Classic Live – Metal Church
This is an excellent 2017 live release from the veteran metal band. Recorded live on their 2016 tour it also includes a special bonus track; a powerful new studio version of “Fake Healer”. This features a duet with Queensryche vocalist Todd La Torre. The fans make enough noise to prove ther love the classics as sung by the great Mike Howe.
Knock it back!
Hurricanes and Halos – Avatarium
This album of bluesy, 70s doom rock shows a definite evolution from Avaterium’s last effort. Jennie-Ann Smith’s vocals are warm and powerful. Touches of psychedelic and prog rock infuse the tunes.
A powerful and impressive LP which showcase the talents of all involved.
Obsidion – Barrows
Do you like instrumental progressive music? Kind of Tangerine Dream merged with vintage Hawkwind in one cosmic melting pot. Well if you do, then you’ll love this sprawling, instrumental kraut /space rock album. It’s both psychedelic and epic. Take the track, “Cocoon” as an example which clocks in at about 20-minutes.
Mind expanding stuff.
Every Valley – Public Service Broadcasting
What do middle-class Londoners know about the rise and destruction of the Welsh coal mining industry? Well, apparently a reasonable amount.
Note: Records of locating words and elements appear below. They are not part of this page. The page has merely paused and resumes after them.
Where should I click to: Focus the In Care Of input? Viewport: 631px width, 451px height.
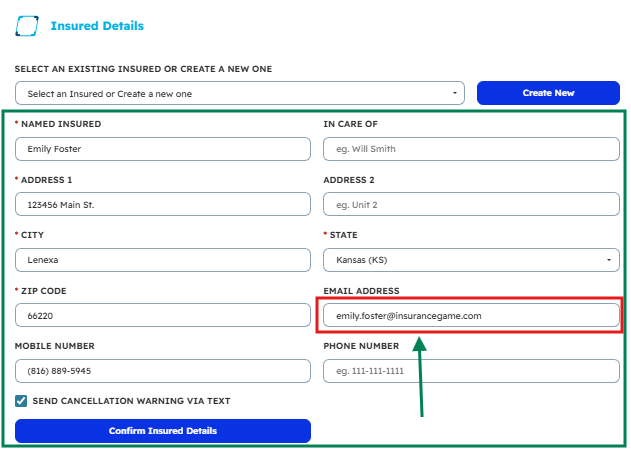click(x=471, y=149)
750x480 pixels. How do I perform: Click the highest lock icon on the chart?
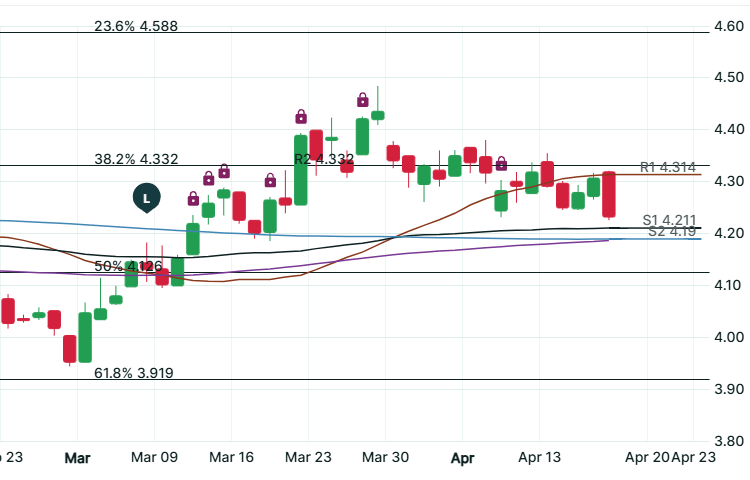[363, 99]
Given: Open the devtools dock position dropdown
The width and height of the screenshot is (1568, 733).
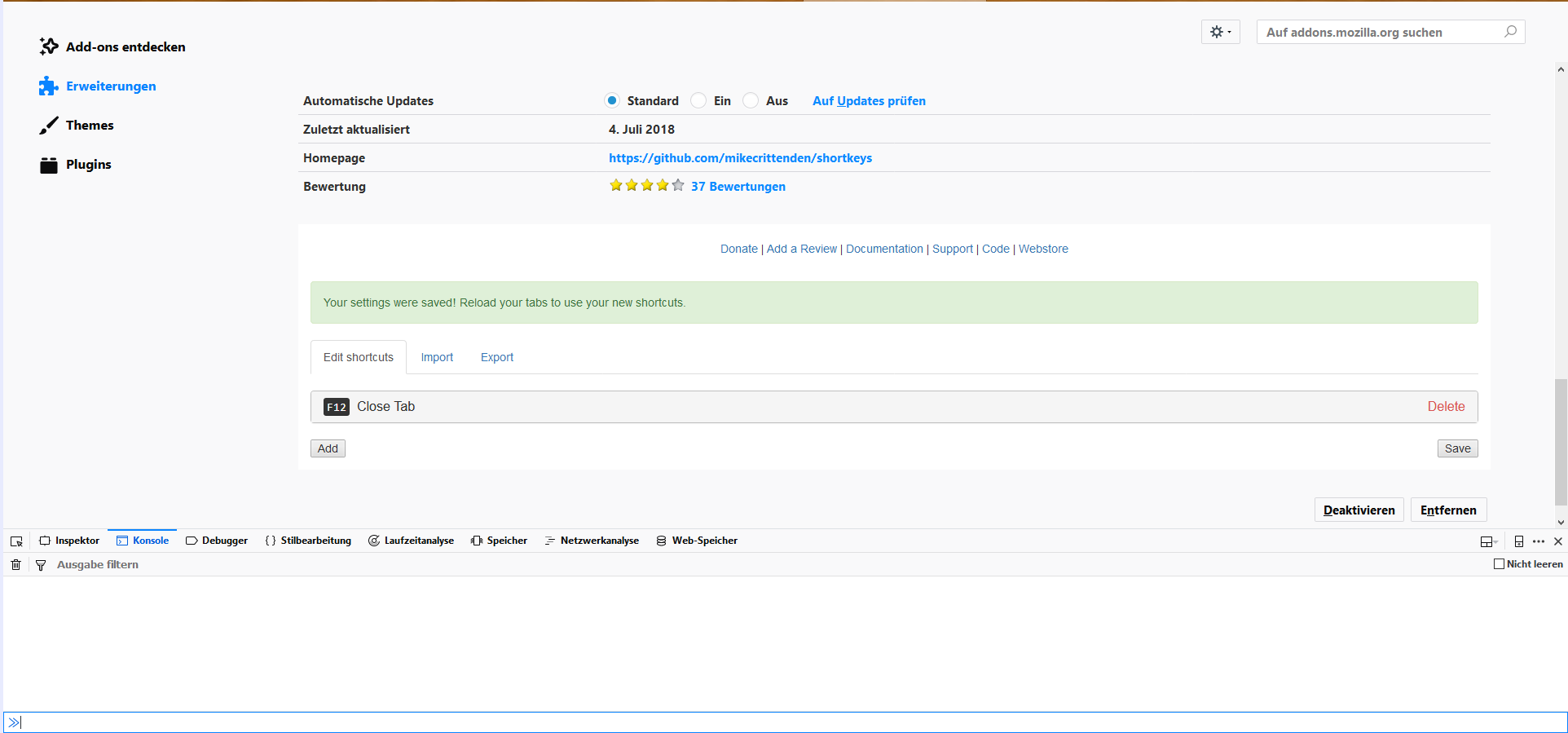Looking at the screenshot, I should (x=1488, y=541).
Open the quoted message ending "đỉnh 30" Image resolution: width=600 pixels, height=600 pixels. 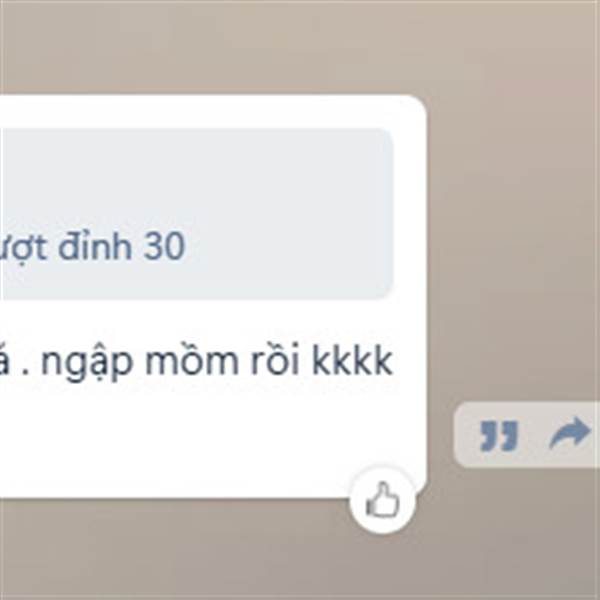click(196, 214)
Richard Burton features describing “the arrogant strut of the lords of the coalface”. A 1970s television advert suggests: “Come on, be a miner! There’s money and security!” Add a male choir, the Manic Street Preachers and Camera Obscura to give a poignant soundtrack to a lost industry.
Wireless World – Warm Digits
Warm Digits are back with their third album. Wireless World mingles analogue electronics with live drums and guitars. Plus a number of quest vocalists are involved, such as Field Music’s Peter Brewis, Saint Etienne’s Sarah Cracknell and Devon Sproule. Touches of krautrock, shoegaze and pop combine to make this album their most confident to date.
Prophecies and Lies – Demon Eye
Sounding like a groovy, energetic version of Sabbath this release sees tight riffing mixing with old-school rock. Maybe the album could have been one or two songs shorter, but this is a minor quibble. This is well-crafted delight is definitely worth your time. Just give it enough space to expand into your mind ….
Sanctimonious – Attic
What would Cradle of Filth sound like if King Diamond was involved? Well, wonder no more, as it would probably be a little like this. Sanctimonious features occult storytelling, melodic riffs and vocal gymnastics. All of this is underpinned by tuneful thrash, classic and black metal. Sounds a little crazy? Never fears as it works beautifully.
From Fields of Fire – Argus
A new album from an old band. Argus‘ fourth LP is well produced and conjures up the likes of Sabbath, Priest and Maiden. At once familiar but able to sound uniquely like themselves, a great album for fans of classic metal.
From the Fires [EP] – Greta Van Fleet
A throwback to hard rock progenitors Led Zeppelin, Greta saw themselves riding high in most of the rock radio charts in 2017. This fun EP shows that this young band can really play solid Hard Rock, very proficiently. Sure the lyrics are cheesy, “She’s alright, she’s alright, she’s outta sight”, but so what? This band has great potential. Highly recommended.
Book of Souls: Live – Iron Maiden
Another live album from Maiden, proving they’ve still got it. A couple of songs sound even better than the album: Red and the Black and If Eternity Should Fail. Great to hear classics such as Powerslave and especially Children of the Damned. I caught them when they played Newcastle. And I can say categorically that this release manages to capture the energy is what makes Maiden’s live albums still worth buying.